Em um apelo direto aos seus aliados políticos, Damares cobrou o fim do que chamou de "fogo amigo" na condução política do grupo. "Eu queria dizer para esse exército da direita: parem de atacar os seus soldados", afirmou a senadora.
O pronunciamento ocorreu em resposta a notícias recentes de que ela teria abandonado a formulação do plano de governo do pré-candidato Flávio Bolsonaro à Presidência da República.
Damares esclareceu que concluiu e entregou sua parte na redação do texto, focada em temas de direitos humanos, como proteção à infância, mulheres e idosos.
"O Flávio Bolsonaro ainda é o meu pré-candidato. Ele é o indicado pelo presidente Bolsonaro e eu sou do time", pontuou, ressaltando que sua colaboração agora se dará na fase de transição.

A senadora questionou a origem das ofensivas virtuais que tem sofrido e apontou para uma possível articulação financeira por trás das divergências na direita.
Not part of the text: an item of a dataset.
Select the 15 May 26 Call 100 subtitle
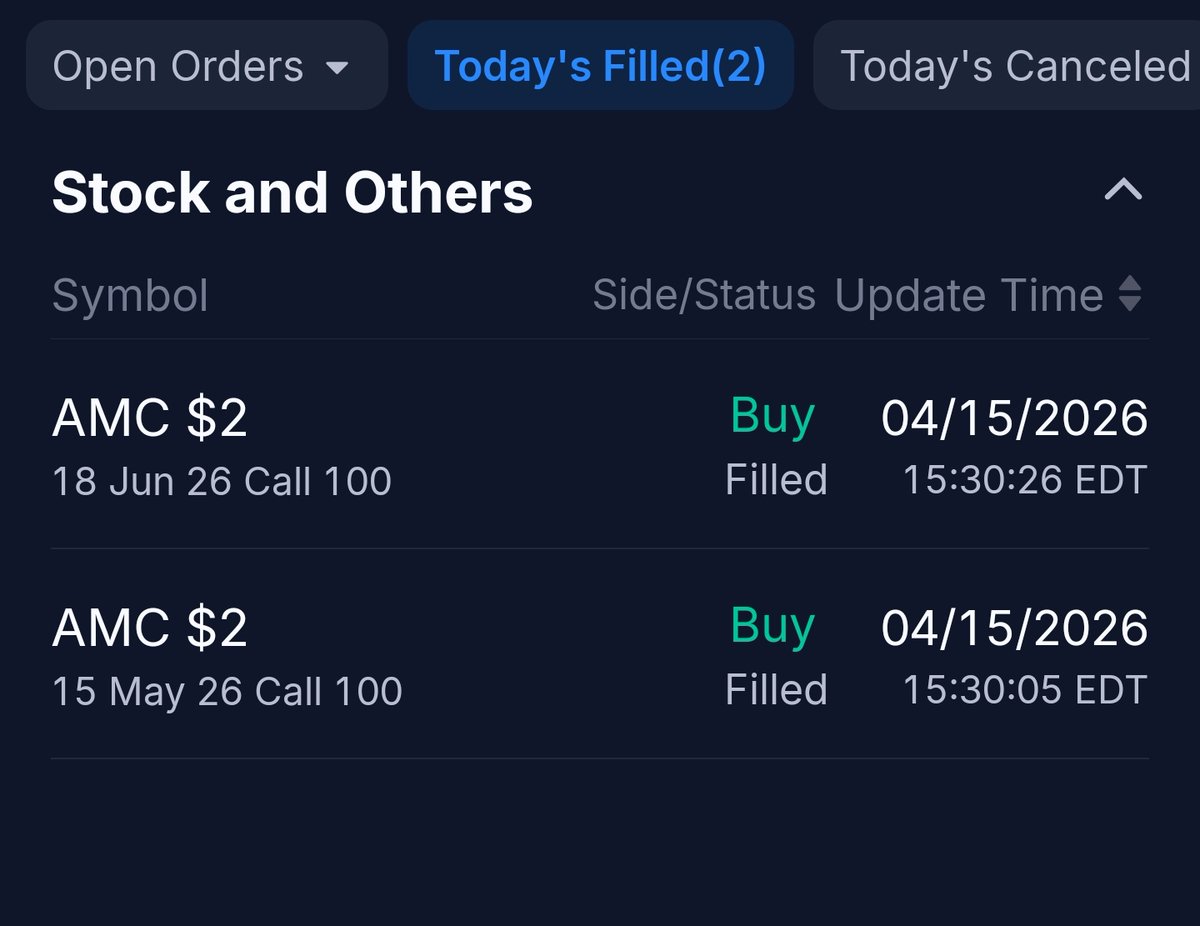This screenshot has width=1200, height=926. tap(227, 692)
"Quem está financiando tudo isso? A quem interessa essa fragilidade da direita? Será que tem dinheiro envolvido nesses ataques todos?", indagou no plenário.
Bolsonarista
Durante o pronunciamento, a senadora fez questão de afastar qualquer especulação sobre um distanciamento do ex-presidente da República.
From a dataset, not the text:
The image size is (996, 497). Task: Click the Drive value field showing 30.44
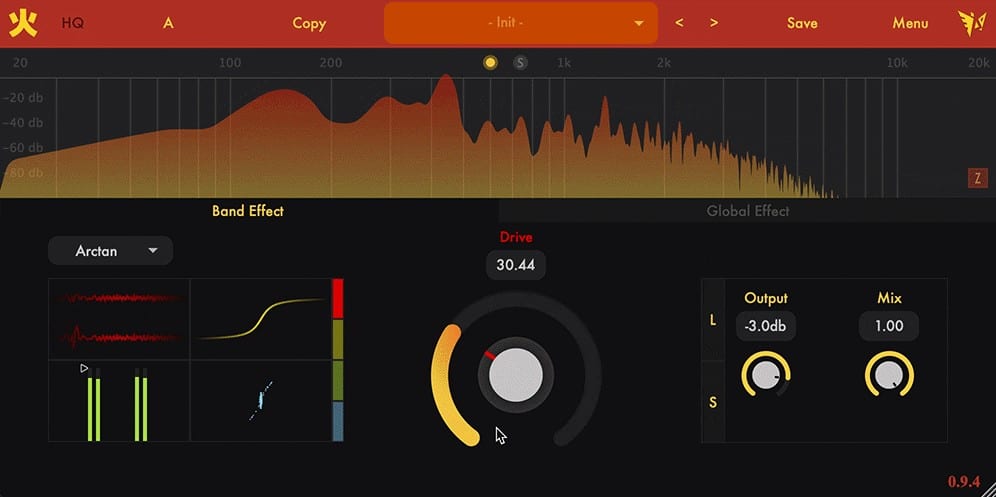(516, 265)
Ao justificar a permanência no projeto de Flávio Bolsonaro, ela reafirmou sua identidade política declarando-se abertamente uma "bolsonarista".
Segundo a parlamentar, o senador é o nome previamente escolhido e ela, como parte da equipe, seguirá a diretriz estabelecida.
Para dirimir dúvidas sobre sua lealdade em meio às divisões internas, Damares foi enfática ao apontar quem dita os rumos de sua atuação partidária e eleitoral.
"Eu tenho um líder. O meu líder se chama Jair Messias Bolsonaro, que amo de forma incondicional", declarou no plenário.
A senadora garantiu que seguirá estritamente o que for determinado por ele na condução do projeto conservador.
Defesa
O racha no espectro conservador, segundo Damares, também atinge a ex-primeira-dama Michelle Bolsonaro.
A senadora relatou que Michelle tem sido alvo de um movimento formado por ex-assessores partidários, que estariam espalhando rumores de que a ex-primeira-dama planeja criar um novo partido para desestabilizar a candidatura de Flávio Bolsonaro.
Afirmando ser alvo constante de acusações infundadas nas redes sociais, Damares declarou que não gastará tempo gravando vídeos de defesa na internet e focará em seu trabalho na Comissão de Direitos Humanos do Senado.
"Eu sou imparável. Não tenho medo de bandido, não tenho medo de pedófilo, não tenho medo de ataques", declarou.